Только в антракте понял — это у нас
очередное перемирие, так что «литавры» звучат довольно громко.
* * *
В торце дома магазинчик. Возле него
тарахтит генератор. За прилавком стоит молоденькая продавщица. На прилавке
только электрический чайник, который она снова и снова включает, как только
тот, закипев, выключается.
Через дорогу в гостинице живут
ополченцы. Они ходят в магазинчик пить кофе.
Ополченец обращается к продавщице:
— Госпожа!
Продавщица краснеет, убегает в
подсобку и появляется оттуда с накрашенными губами.
— Слушаю вас, офицер!
* * *
Знакомый рассказывает, что все лето
прожил у сына в Киеве. Ругались, говорит, чуть ли не каждый день.
Договаривались не говорить о политике, но разве удержишься.
Внучку жалко, — вздыхает тяжело, —
рисунок она свой показывает и объясняет: цэ моя
машина, цэ мий муж Джерри,
а цэ я у патрыотычному платти.
* * *
В магазине можно вместо денег
расплатиться банковской картой. Сколько времени такая возможность будет
существовать, неизвестно. По этому случаю люди пытаются вызволить свои
застрявшие на картах денежки и скупают все подряд. Стоят в длиннющих очередях к
кассе. Среди переполненных всякими упаковками с едой корзин затесалась женщина
без корзины. Держит в руке брикет мороженого. В другой руке у нее несколько
мелких бумажных банкнот. Она, шевеля губами, считает людей между ней и кассой.
Наконец подходит ее очередь. Очумевшая
от непрерывного потока людей кассирша спрашивает: «Это все?». Проносит
мороженое мимо устройства, считывающего код, берет смятые деньги и кладет сдачу
мелочью. Женщина удивленно смотрит на сдачу, сгребает ее, и, едва отойдя от
кассы, нетерпеливо разворачивает мороженое.
— Очень хотелось, — говорит она,
проходя мимо охранника, и с видимым наслаждением слизывает подтаявшую верхушку.
За этой сценой, сглатывая слюну,
наблюдает молодая женщина, стоящая в очереди возле затоваренной корзины.

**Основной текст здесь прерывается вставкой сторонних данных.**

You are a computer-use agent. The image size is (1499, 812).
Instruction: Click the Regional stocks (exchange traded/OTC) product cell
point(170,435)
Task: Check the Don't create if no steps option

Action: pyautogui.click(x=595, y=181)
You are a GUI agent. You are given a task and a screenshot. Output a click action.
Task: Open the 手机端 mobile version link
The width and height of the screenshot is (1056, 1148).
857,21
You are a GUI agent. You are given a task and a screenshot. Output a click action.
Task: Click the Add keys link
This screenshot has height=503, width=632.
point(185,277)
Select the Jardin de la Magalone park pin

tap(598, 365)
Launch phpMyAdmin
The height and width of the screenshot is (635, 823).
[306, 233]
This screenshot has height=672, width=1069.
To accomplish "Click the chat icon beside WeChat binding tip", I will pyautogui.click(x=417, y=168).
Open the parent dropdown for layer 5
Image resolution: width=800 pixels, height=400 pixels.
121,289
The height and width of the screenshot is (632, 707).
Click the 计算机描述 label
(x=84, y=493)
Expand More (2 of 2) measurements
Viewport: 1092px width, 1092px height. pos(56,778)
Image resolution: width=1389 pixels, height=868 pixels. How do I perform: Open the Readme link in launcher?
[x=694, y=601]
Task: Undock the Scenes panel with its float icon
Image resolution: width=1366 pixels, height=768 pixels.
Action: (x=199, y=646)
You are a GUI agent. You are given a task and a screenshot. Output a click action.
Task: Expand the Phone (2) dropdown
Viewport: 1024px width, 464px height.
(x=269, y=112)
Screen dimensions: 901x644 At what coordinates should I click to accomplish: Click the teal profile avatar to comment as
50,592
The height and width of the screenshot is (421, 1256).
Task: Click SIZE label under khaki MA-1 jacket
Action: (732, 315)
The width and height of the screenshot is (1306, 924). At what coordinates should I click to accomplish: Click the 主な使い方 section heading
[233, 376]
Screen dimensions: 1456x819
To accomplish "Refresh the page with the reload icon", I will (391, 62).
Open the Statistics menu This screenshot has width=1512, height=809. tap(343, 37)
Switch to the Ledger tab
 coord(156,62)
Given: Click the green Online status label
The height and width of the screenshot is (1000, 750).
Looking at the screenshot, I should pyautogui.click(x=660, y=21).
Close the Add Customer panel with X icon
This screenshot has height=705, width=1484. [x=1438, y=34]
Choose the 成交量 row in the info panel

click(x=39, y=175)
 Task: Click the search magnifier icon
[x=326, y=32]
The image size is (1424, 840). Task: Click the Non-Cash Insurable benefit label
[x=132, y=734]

Ее
спутник прикидывает, хватит ли денег на карточке для оплаты, и говорит: «Нужно
что-нибудь выложить. На все нам не хватит». Женщина кивает, берет первый
попавшийся пакет из корзины и идет с ним назад к полкам.
— Я лучше мороженое вместо этого
возьму, — говорит она, обернувшись.
* * *
Первый спектакль кукольного театра
в этом сезоне. Света еще нет. Поэтому спектакль дают на улице. На пятачке возле
входа в театр. Построили сцену и вынесли кресла. Детей много. Все наряжены и
возбуждены. Ерзают попами в ожидании.
Подойти к рядам кресел можно с
любой стороны, но обладатели билетов проходят мимо билетерши, стоящей тут же,
на улице. Отдают билеты и идут к креслам.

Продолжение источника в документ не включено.